In questo scenario di dazi medi al 15%, l’Ispi prevede un impatto in termini negativi dello 0,3% sul Pil tedesco, dello 0,2% su quello italiano, e dello 0,1% sul Pil francese. Ma i problemi per l’export europeo non terminano con i dazi. “A pesare ulteriormente sui prodotti Ue venduti negli Stati Uniti contribuisce anche l’andamento del tasso di cambio dollaro-euro. Dall’insediamento di Trump (20 gennaio) a oggi, il dollaro ha perso il 13% del suo valore rispetto all’euro”, spiega infatti l’Istituto.
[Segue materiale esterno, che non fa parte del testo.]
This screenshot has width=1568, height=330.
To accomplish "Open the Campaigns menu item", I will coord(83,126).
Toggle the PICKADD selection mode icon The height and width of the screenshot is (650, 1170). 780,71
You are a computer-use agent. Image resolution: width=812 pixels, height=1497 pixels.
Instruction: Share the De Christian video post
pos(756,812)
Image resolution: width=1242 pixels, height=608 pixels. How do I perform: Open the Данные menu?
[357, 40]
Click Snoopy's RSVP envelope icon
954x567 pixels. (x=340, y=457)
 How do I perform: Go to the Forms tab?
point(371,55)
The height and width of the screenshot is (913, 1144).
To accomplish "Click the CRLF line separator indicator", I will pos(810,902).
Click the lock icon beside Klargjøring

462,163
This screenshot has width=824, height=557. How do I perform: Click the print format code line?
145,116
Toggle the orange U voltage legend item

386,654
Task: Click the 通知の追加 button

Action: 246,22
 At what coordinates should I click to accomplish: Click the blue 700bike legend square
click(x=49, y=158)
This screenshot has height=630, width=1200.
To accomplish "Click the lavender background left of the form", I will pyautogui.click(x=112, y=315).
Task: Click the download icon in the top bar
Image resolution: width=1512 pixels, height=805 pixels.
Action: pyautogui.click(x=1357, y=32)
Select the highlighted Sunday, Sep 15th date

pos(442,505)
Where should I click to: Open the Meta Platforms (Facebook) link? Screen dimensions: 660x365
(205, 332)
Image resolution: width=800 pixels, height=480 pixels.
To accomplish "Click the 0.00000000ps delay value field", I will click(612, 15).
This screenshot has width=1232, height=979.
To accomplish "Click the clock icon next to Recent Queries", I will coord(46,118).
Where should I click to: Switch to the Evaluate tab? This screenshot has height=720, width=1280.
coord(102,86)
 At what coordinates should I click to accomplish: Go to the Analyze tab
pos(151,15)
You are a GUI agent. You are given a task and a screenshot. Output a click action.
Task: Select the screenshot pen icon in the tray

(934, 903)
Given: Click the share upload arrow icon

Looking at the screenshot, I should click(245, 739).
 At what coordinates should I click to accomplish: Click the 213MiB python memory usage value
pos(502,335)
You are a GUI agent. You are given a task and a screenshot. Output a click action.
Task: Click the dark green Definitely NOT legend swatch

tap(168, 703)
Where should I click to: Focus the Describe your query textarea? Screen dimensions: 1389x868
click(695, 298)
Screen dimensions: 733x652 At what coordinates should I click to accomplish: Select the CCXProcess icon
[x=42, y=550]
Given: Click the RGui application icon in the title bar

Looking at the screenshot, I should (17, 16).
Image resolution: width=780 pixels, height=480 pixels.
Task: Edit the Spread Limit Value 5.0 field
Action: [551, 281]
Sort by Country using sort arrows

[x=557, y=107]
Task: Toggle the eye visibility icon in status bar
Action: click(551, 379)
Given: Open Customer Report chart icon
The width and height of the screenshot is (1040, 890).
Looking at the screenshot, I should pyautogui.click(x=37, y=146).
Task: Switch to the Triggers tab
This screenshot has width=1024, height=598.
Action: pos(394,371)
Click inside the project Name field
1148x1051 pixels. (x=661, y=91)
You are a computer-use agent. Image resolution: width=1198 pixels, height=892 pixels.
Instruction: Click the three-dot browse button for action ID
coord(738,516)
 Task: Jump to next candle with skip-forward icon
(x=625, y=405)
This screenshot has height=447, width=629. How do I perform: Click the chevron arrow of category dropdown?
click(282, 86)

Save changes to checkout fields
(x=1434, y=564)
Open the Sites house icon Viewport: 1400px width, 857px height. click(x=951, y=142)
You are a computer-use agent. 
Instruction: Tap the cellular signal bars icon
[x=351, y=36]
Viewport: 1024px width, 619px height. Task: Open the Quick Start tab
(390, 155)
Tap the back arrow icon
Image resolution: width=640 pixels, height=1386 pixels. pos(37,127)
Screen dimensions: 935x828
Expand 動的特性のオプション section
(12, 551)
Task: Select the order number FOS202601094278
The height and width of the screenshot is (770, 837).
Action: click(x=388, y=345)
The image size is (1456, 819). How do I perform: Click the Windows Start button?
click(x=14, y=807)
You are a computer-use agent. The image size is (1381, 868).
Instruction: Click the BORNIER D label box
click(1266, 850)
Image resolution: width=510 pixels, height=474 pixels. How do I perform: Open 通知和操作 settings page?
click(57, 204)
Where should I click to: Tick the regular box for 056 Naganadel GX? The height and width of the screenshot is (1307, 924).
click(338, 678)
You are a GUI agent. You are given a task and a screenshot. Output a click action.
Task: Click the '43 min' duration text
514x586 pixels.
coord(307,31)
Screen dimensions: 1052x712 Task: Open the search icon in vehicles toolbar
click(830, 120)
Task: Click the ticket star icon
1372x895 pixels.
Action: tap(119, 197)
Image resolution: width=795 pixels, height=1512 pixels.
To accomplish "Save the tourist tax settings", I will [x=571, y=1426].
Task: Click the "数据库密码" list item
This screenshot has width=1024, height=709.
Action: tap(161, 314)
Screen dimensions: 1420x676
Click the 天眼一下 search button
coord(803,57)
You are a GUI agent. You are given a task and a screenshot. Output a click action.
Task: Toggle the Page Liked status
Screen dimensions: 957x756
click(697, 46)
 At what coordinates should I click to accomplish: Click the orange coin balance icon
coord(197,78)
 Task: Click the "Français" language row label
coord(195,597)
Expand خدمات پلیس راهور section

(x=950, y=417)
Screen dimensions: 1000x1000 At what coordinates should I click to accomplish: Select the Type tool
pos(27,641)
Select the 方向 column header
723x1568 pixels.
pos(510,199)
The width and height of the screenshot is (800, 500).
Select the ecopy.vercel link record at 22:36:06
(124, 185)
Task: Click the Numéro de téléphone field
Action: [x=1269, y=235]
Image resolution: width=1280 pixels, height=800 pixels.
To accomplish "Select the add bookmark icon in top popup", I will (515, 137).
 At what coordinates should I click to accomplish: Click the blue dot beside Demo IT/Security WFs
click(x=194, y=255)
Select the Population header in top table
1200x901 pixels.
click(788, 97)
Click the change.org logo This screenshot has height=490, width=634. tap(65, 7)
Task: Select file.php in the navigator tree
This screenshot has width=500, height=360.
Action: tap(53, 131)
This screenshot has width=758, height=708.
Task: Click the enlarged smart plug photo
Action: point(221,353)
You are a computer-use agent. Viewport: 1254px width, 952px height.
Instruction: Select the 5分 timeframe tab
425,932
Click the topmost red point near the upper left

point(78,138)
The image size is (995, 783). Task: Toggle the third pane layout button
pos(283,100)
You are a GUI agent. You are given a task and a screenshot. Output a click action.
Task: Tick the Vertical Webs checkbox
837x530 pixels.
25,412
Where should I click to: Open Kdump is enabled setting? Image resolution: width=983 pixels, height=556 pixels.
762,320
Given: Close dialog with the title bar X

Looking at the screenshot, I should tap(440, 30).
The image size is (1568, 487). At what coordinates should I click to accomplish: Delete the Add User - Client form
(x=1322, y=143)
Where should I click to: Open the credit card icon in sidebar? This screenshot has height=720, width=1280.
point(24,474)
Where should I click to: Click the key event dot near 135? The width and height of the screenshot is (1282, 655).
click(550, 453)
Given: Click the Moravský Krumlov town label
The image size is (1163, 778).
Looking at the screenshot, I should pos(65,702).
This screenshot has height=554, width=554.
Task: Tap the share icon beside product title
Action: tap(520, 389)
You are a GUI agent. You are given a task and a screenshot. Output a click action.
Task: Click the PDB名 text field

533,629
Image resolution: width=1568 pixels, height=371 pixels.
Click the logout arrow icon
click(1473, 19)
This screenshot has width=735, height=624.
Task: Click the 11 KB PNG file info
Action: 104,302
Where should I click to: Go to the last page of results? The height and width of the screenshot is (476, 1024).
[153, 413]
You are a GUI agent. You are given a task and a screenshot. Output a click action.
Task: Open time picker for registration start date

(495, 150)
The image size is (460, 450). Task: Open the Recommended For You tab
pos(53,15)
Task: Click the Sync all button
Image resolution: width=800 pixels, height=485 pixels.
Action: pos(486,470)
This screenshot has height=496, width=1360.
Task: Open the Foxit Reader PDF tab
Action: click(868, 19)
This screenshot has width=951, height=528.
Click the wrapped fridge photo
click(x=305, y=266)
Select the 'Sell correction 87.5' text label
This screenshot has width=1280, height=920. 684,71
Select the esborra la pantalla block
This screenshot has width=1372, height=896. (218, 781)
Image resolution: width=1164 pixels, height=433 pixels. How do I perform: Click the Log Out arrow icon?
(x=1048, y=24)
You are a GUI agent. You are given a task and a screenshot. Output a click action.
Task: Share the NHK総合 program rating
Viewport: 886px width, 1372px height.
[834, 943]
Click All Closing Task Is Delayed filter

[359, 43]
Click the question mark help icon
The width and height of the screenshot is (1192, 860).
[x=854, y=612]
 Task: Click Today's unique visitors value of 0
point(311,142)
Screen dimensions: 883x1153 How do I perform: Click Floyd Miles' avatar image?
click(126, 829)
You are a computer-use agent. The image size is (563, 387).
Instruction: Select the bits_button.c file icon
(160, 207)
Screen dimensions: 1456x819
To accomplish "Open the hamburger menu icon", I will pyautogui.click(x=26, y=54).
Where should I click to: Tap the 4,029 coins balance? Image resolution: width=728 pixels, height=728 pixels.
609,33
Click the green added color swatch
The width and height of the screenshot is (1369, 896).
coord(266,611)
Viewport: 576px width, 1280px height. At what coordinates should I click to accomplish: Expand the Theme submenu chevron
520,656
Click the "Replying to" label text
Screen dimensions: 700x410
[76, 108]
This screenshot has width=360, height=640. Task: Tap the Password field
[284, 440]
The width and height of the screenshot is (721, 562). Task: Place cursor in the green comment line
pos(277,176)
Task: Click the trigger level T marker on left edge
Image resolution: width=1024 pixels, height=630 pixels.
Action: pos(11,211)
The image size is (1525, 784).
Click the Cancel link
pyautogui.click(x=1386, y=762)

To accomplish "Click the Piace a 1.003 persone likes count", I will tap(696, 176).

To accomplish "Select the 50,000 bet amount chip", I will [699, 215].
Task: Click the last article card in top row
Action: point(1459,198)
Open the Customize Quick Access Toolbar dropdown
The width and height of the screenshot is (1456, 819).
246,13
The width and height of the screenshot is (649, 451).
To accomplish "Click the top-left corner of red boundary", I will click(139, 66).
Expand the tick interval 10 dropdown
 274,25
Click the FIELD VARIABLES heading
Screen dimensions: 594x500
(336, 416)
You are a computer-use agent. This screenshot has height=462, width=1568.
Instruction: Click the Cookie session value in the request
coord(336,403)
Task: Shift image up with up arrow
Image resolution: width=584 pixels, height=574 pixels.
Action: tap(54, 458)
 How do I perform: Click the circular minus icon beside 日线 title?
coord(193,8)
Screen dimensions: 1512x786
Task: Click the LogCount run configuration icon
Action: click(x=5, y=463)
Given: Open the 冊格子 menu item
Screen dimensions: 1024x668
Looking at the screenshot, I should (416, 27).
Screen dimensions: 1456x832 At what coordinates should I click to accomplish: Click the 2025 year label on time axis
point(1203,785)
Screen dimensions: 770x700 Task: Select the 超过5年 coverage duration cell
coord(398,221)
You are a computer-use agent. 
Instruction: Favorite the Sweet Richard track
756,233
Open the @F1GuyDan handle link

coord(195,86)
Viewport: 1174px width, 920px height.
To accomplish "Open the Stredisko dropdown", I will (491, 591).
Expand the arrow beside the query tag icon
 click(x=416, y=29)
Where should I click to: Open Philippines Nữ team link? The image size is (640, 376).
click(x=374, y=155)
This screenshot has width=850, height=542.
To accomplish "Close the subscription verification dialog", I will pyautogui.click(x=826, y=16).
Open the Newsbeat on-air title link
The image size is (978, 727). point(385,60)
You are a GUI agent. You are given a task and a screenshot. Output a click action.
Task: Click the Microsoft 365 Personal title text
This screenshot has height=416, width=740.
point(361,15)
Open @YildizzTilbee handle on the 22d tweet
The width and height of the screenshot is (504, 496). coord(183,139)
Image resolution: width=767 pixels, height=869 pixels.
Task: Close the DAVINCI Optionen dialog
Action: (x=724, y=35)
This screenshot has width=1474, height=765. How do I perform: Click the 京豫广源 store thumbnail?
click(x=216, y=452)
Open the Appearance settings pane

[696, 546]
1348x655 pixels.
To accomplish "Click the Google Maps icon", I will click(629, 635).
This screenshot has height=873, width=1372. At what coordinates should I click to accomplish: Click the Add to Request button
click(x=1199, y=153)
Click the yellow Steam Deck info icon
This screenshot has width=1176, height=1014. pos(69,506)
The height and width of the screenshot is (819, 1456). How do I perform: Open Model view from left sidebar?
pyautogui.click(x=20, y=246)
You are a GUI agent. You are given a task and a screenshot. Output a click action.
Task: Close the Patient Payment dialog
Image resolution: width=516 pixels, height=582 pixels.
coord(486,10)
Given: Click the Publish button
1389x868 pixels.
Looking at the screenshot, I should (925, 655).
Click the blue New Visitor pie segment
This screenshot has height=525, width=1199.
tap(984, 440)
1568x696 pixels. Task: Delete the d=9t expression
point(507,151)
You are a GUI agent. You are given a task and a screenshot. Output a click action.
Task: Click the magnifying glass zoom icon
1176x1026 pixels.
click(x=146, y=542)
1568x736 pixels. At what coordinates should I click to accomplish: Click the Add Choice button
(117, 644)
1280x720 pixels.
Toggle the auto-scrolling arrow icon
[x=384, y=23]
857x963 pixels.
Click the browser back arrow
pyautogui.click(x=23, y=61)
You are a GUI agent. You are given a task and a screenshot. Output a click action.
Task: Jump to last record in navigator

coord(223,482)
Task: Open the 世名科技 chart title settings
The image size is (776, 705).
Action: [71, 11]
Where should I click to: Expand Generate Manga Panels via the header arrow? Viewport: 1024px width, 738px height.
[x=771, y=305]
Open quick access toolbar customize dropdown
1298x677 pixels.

Si tratta dunque di una sorta di dazio aggiuntivo, dato che il deprezzamento del dollaro costringe gli esportatori a “scegliere tra mantenere invariati i prezzi in dollari abbassando quelli in euro (e dunque i propri ricavi), o rischiare di perdere competitività”.
I dazi sulle merci europee potrebbero far crescere le entrate fiscali degli Stati Uniti fino a 91 miliardi di dollari l’anno, partendo dai sette miliardi dell’era pre-Trump. Ma se, come indicano i principali modelli macroeconomici, le esportazioni europee verso il mercato americano dovessero calare del 25–30%, il gettito effettivo si fermerebbe attorno ai 66 miliardi. Una cifra comunque considerevole: si tratta di quasi nove volte superiore a quella di partenza.
I dazi complicano anche gli altri accordi dell’Unione?
L’analisi si focalizza infine su un aspetto poco considerato dal dibattito sui dazi: il provvedimento dell’amministrazione americana rischia di complicare anche altri accordi commerciali dell’Unione. Questo perché, tra tutte le aree economiche del mondo, l’Unione europea è quella che più assomiglia agli Stati Uniti per struttura della domanda. È quindi naturale che molte aziende straniere, tagliate fuori dal mercato americano, inizino a guardare proprio all’Europa come possibile valvola di sfogo. Ciò porterebbe a un “effetto collaterale paradossale”: più l’Europa si apre più rischia di essere un terreno di competizione per gli stessi partner con cui vorrebbe stringere accordi.